DOCUMENT SECTION:
==========

Seven in 10 people worldwide die from cardiovascular diseases, cancer, diabetes and chronic lung diseases, according to a study published in The Lancet earlier this month.
These diseases not only rob people prematurely of their lives, they cost enormous amounts of money. The Lancet report estimated that over the next 15 years, the costs to developing countries alone is projected to total more than $7 trillion.
Three years ago, world leaders pledged to reduce premature deaths from these non-communicable diseases by one-third by the year 2030.
At Thursday’s U.N. General Assembly meeting in New York, WHO Director-General Tedros Adhanom Ghebreyesus said less than half of the world’s countries will meet that target, urging world leaders to recommit to these goals.
Tedros called for more political commitment and domestic investment. He said he knew from his own experience that “with political commitment, anything is possible. Without it, progress is slow.”
Tedros mentioned a list of what he called “best buys,” policy changes that cost little but produce huge rewards. “WHO’s best buys are cost-effective and affordable for all countries. Spending to build a healthier population is not a cost. It’s an investment in human capital that pays a rich reward.”

==========

DATASET CONTENT:
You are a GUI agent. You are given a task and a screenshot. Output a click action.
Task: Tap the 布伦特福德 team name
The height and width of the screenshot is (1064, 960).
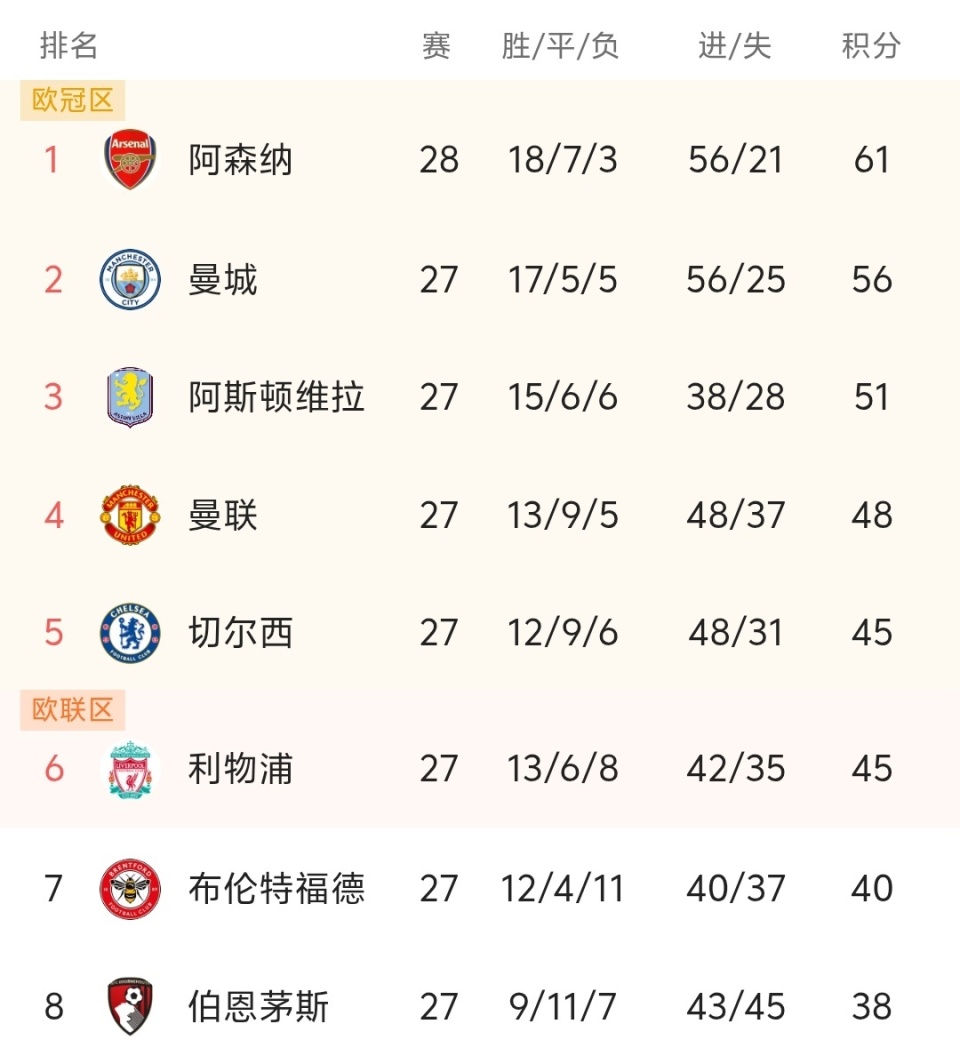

==========

WHAT THE EXERCISE ASKS: Can you update the passage on non-communicable diseases, from "These diseases not" up to and including "the year 2030.", and give it again with "developing countries" replaced by "low-income countries"?

TASK RESULT:
These diseases not only rob people prematurely of their lives, they cost enormous amounts of money. The Lancet report estimated that over the next 15 years, the costs to low-income countries alone is projected to total more than $7 trillion.
Three years ago, world leaders pledged to reduce premature deaths from these non-communicable diseases by one-third by the year 2030.